After Supreme Court decision, calls for climate accountability surge

Now that the highest court has cleared the way forward for climate liability lawsuits, more communities are looking to make polluters pay.

News & Analysis

May 1, 2023

Now that the U.S. Supreme Court has cleared a path for climate accountability lawsuits against Big Oil companies to proceed in state courts, the growing momentum of these cases is undeniable. 

The high court’s ruling — which denied fossil fuel industry requests to review lower court rulings in climate accountability cases — has already triggered calls across the country for more communities to seize this moment and file their own lawsuits to make polluters pay. As one recent headline predicted, “The Supreme Court just unleashed a flood of lawsuits against Big Oil.”

In Chicago, Alderman Matt Martin is calling for the nation’s third largest city to build on its legacy of bold climate action by bringing a lawsuit against the fossil fuel companies that “poured fuel on the fire and stymied climate action through a decadeslong disinformation campaign.” Martin wrote in the Chicago Tribune that “History, justice and the law are all on our side. The only question is whether Chicago” — which recently elected a new mayor — “has the political will to take action.” 

In Wisconsin, community leaders are calling on Attorney General Josh Kaul to become the eighth attorney general to take oil giants to court for climate deception. If Kaul decides to bring a lawsuit, Wisconsin would join Minnesota as the second Midwest state seeking to hold polluters accountable for lying to consumers about the harm caused by their fossil fuel products.

The opportunity created by the Supreme Court’s decision may also reinvigorate existing calls for other cities, counties, and states to join the fight against Big Oil.

In OregonWashingtonMaine, and elsewhere, elected officials and other prominent voices have encouraged local leaders to go to court to make polluters pay their fair share of climate damages.

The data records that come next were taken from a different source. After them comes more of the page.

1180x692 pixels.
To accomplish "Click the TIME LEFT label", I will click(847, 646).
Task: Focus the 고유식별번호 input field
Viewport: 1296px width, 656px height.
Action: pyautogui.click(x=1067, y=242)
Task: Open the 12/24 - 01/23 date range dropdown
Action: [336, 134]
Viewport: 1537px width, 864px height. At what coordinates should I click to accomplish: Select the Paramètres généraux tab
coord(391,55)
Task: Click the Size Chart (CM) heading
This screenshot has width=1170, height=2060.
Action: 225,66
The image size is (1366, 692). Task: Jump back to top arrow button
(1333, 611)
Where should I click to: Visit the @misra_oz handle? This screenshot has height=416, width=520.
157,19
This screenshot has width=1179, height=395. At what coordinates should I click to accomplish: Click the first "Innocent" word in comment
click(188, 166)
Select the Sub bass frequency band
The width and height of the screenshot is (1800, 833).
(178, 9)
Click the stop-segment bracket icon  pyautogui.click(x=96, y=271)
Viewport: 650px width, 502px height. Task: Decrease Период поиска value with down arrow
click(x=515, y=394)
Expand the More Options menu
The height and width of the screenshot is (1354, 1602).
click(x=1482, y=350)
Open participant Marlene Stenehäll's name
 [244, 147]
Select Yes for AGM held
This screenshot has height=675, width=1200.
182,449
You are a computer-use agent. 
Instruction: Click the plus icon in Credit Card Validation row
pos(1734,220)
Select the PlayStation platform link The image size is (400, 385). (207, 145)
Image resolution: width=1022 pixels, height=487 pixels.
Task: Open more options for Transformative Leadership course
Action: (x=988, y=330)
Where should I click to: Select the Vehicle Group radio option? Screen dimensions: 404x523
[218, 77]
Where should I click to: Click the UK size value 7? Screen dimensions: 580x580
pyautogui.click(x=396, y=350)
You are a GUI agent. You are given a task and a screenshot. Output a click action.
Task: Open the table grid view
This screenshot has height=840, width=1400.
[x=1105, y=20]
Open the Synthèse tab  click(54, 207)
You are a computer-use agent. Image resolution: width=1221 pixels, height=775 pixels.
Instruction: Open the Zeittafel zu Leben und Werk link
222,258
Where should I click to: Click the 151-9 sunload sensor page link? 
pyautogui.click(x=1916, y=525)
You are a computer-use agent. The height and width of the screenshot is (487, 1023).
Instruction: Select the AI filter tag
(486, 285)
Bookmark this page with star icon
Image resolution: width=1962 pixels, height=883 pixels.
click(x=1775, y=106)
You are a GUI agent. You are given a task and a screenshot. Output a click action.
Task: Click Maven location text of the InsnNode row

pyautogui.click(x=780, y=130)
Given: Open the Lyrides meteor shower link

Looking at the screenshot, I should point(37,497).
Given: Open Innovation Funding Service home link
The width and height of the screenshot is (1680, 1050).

“Right now, communities, homeowners, and taxpayers will have to pay for critically important measures to reduce the immeasurably greater cost of devastating fires and other climate harms,” Oregon Senator Jeff Golden wrote in 2021. “Shouldn’t the corporations that knowingly caused these monumentally expensive disasters and cynically stymied the clean energy policies that could have averted them—while racking up, in some cases, the largest corporate profits the world had ever seen—foot at least some of the bill?”